KESTENBAUM: The new warheads are also meant to be green, to the extent that that's possible, with a minimum of toxic components.

GOODWIN: We're basically left with nothing more than plutonium and uranium and nothing else. And the weapon is toxic or hazardous, which is a huge change from the Cold War stockpile.

KESTENBAUM: The new warheads must also use what are known as insensitive explosives. The explosives compress the nuclear material and start the bomb going. Insensitive explosives are already used in some warheads and they're virtually impossible to trigger accidentally. Here's Charles McMillan from Los Alamos.

MCMILLAN: They're practically like blocks of wood. You could shot a bullet into them and they don't go off. You throw them in a fire and they just burn. They're very attractive from a safety perspective.

KESTENBAUM: And one more thing: During the Cold War, the U.S. wasn't terribly worried about the enemy stealing our warheads. Bruce Goodwin says terrorism has changed that. Existing warheads do have protections, but he says they can be improved.

GOODWIN: I'm talking about a weapon that utterly disables itself so that even if you steal it, it's no use to you.

KESTENBAUM: The deciding body in this competition - the Nuclear Weapons Council - had hoped to pick a winner in November.

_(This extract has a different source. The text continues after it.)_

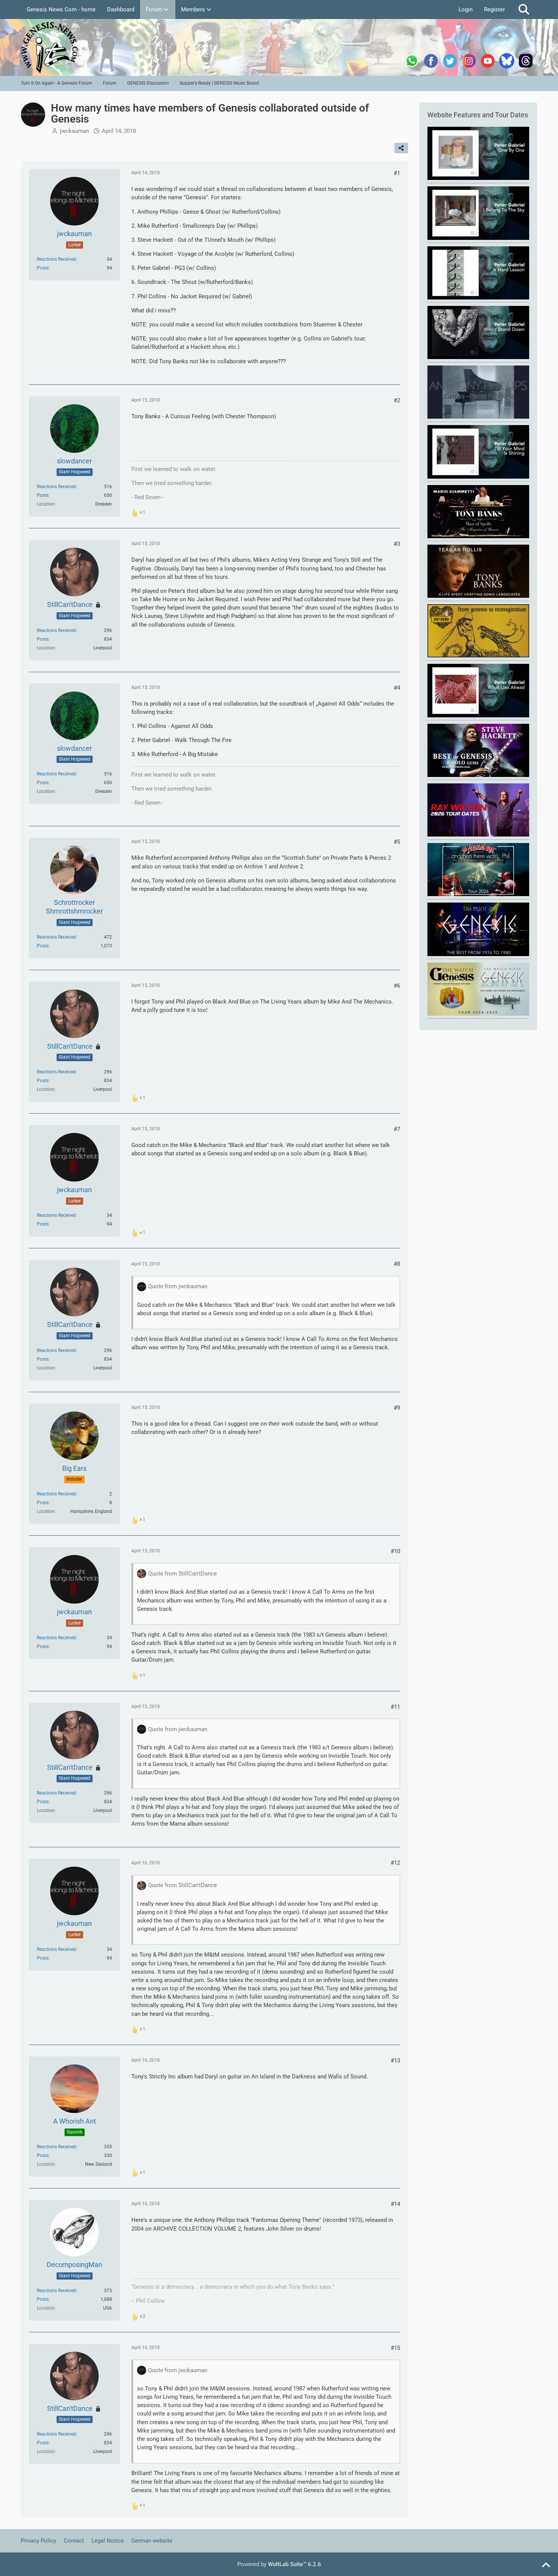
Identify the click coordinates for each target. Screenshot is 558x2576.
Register (494, 9)
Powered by (279, 2564)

It's taking longer. Why? I asked Linton Brooks, administrator of the National Nuclear Security Administration in the Department of Energy, which oversees the weapons complex.

LINTON BROOKS: Well, I think you can reasonably assume that it's taking a long (unintelligible) is because we have two really good designs and we're trying to figure out how to go forward.

KESTENBAUM: Critics of this program say it's unnecessary, that the existing warheads will do just fine for the near future. Brooks says no, the old weapons are aging and it takes a lot to maintain them. He says in the long run replacing them could save money and even allow the United States to reduce its stockpile.

BROOKS: I believe that people will look back at this as one of the best decisions the government has made.